Tuesday, November 23, 2010

War Is a Drug

This is what war does to you. (From an essay published by a former serviceman, Charles Whittington, who is being barred from attending his college because his essay a bit too...harsh for them.)

Note that I don't endorse the views in this essay.

War is a drug. When soldiers enter the military from day one, they begin to train and are brain washed to fight and to handle situations in battle. We train and train for combat, and then when we actually go to war, it is reality and worse than what we have trained for. We suffer through different kinds of situations. The Army never taught how to deal with our stress and addictions.
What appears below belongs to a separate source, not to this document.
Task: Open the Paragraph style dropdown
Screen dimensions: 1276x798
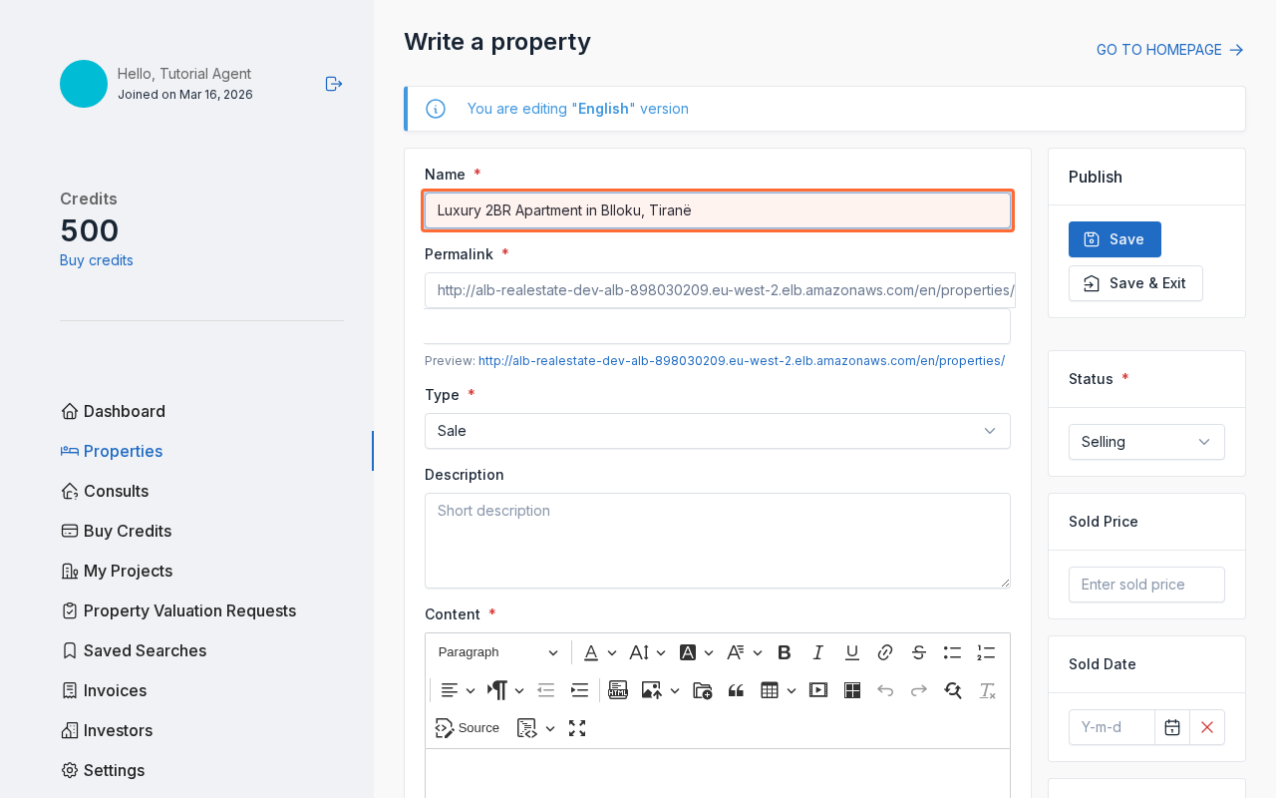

War is a drug because when soldiers are in the Infantry, like me, they get used to everything, and fast. I got used to killing and after a while it became something I really had to do. Killing becomes a drug, and it is really addictive. I had a really hard time with this problem when I returned to the United States, because turning this addiction off was impossible. It is not like I have a switch I can just turn off. To this day, I still feel the addictions running through my blood and throughout my body, but now I know how to keep myself composed and keep order in myself, my mind. War does things to me that are so hard to explain to someone that does not go through everything that I went through. That's part of the reason why I want to go back to war so badly, because of this addiction.
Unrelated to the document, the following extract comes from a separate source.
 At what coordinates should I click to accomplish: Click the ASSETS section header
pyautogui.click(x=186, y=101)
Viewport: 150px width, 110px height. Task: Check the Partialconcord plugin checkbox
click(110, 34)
Over in Iraq and Afghanistan killing becomes a habit, a way of life, a drug to me and to other soldiers like me who need to feel like we can survive off of it. It is something that I do not just want, but something I really need so I can feel like myself. Killing a man and looking into his eyes, I see his soul draining from his body; I am taking away his life for the harm he has caused me, my family, my country.

Killing is a drug to me and has been ever since the first time I have killed someone. At first, it was weird and felt wrong, but by the time of the third and fourth killing it feels so natural. It feels like I could do this for the rest of my life and it makes me happy.

There are several addictions in war, but this one is mine. This is what I was trained to do and now I cannot get rid of it; it will be with me for the rest of my life and hurts me that I cannot go back to war and kill again, because I would love too. When I stick my blade through his stomach or his ribs or slice his throat it's a feeling that I cannot explain, but feels so good to me, and I become addicted to seeing and acting out this act of hate, and violence against the rag heads that hurt our country. Terrorists will have nowhere to hide because there are hundreds of thousands of soldiers like me who feel like me and want their revenge as well.
Never mind that last bit: killing "terrorists" and "ragheads" is what he was trained and socialized to do.

This is what it can do to you. Maybe it doesn't affect everybody the same way. Maybe Charles is an extreme case. But everybody should read the essay and think about its lessons, especially the odious "keyboard kommandos" who treat military intervention so lightly because they're so ignorant about it.

When the awesome explosions stop, when the pageantry is over, when the cameras showing APCs racing across the desert turn off...these are the problems that you have to deal with.

And you MUST deal with them. Or, very shortly, they'll be YOUR problems too.

Edit: Though there are questions about whether or not this fellow saw the sort of service that he's claiming. But if he didn't, and he had these issues before serving, then that just raises a question: why was he a Marine in the first place?

1 comment:

  1. Anonymous5:42 AM

    He wasn't a Marine. He claims to have been a soldier.